The output is the lines below from the one with "[Anterior] (407, 2018)" through the one with "Empleo [link] (388, 2337)", both included, printed exactly and with no other line.

[Saved data entries]
◇ ◇ ◇

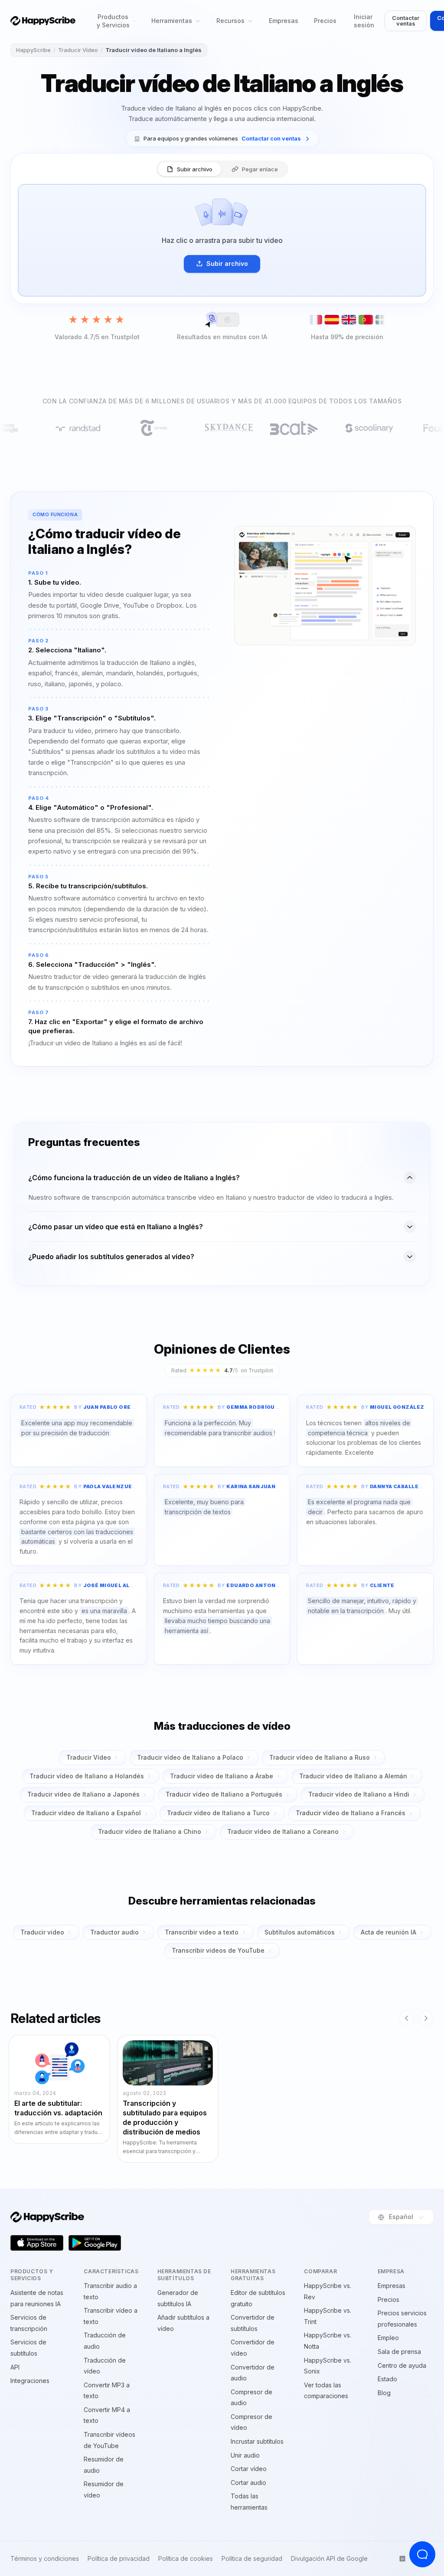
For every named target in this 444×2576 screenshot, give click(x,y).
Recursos (230, 20)
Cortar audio (248, 2482)
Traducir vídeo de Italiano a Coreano (283, 1831)
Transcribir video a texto (201, 1932)
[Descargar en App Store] (36, 2243)
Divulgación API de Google (329, 2558)
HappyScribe (33, 49)
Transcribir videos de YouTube (218, 1950)
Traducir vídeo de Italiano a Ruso (319, 1757)
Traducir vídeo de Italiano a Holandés (86, 1776)
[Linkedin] (402, 2558)
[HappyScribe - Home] (42, 21)
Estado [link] (387, 2379)
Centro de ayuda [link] (402, 2365)
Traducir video (42, 1932)
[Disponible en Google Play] (95, 2243)
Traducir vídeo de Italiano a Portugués (224, 1794)
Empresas (283, 20)
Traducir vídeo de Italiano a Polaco (190, 1757)
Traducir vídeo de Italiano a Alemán (353, 1776)
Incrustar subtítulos (257, 2441)
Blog (384, 2392)
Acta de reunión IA (388, 1932)
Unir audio (245, 2455)
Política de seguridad (252, 2558)
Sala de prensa (399, 2351)
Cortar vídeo (249, 2468)
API (15, 2367)
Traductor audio (114, 1932)
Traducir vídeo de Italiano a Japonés (83, 1794)
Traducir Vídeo (78, 49)
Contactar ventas (405, 20)
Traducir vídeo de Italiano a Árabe (221, 1776)
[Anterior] (407, 2018)
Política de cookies (185, 2558)
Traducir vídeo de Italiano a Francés (350, 1813)
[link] (222, 138)
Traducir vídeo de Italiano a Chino (149, 1831)
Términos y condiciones (44, 2558)
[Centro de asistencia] (422, 2554)
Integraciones (29, 2380)
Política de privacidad (119, 2558)
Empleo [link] (388, 2337)
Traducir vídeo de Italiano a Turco (218, 1813)
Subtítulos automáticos (299, 1932)
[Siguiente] (426, 2018)
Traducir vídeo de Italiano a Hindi (358, 1794)
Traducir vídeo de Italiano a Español (86, 1813)
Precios (325, 20)
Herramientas (171, 20)
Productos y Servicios (113, 21)
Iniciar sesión (364, 21)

◇ ◇ ◇

** RESPONSE BELOW **
[Anterior] (407, 2018)
Política de cookies (185, 2558)
Traducir vídeo de Italiano a Francés (350, 1813)
[link] (222, 138)
Traducir vídeo de Italiano a Chino (149, 1831)
Términos y condiciones (44, 2558)
[Centro de asistencia] (422, 2554)
Integraciones (29, 2380)
Política de privacidad (119, 2558)
Empleo [link] (388, 2337)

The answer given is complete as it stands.